# [LISTED RECORDS]
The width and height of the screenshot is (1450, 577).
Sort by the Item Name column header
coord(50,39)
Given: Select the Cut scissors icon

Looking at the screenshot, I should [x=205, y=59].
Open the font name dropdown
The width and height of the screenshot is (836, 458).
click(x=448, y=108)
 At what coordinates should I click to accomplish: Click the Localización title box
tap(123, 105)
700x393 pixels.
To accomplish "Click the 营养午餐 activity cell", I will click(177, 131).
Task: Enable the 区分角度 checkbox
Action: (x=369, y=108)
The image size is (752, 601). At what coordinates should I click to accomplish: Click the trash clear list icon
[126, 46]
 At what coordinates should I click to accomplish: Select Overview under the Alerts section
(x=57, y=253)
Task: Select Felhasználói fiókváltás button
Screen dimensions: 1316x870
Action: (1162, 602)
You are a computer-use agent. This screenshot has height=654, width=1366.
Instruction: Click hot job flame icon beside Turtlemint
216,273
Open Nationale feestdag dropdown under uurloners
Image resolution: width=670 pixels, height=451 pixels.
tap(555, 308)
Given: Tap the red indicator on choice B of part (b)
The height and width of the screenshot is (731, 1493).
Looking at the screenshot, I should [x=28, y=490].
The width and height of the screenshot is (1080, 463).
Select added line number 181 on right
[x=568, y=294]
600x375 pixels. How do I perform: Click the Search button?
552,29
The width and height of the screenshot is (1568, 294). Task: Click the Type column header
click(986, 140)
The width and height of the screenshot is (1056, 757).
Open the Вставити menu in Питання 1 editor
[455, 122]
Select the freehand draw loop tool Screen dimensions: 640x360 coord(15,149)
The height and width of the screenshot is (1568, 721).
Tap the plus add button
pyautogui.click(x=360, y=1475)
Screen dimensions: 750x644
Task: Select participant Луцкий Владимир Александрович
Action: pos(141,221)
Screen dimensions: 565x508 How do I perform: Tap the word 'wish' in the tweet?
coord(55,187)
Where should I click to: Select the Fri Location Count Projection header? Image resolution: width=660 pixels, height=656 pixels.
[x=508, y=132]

# [YOUR GOAL]
Above are the records; copy exactly the lines from the one with "The width and height of the screenshot is (1568, 294)." through the final line.

# [TASK ANSWER]
The width and height of the screenshot is (1568, 294). Task: Click the Type column header
click(986, 140)
The width and height of the screenshot is (1056, 757).
Open the Вставити menu in Питання 1 editor
[455, 122]
Select the freehand draw loop tool Screen dimensions: 640x360 coord(15,149)
The height and width of the screenshot is (1568, 721).
Tap the plus add button
pyautogui.click(x=360, y=1475)
Screen dimensions: 750x644
Task: Select participant Луцкий Владимир Александрович
Action: pos(141,221)
Screen dimensions: 565x508 How do I perform: Tap the word 'wish' in the tweet?
coord(55,187)
Where should I click to: Select the Fri Location Count Projection header? Image resolution: width=660 pixels, height=656 pixels.
[x=508, y=132]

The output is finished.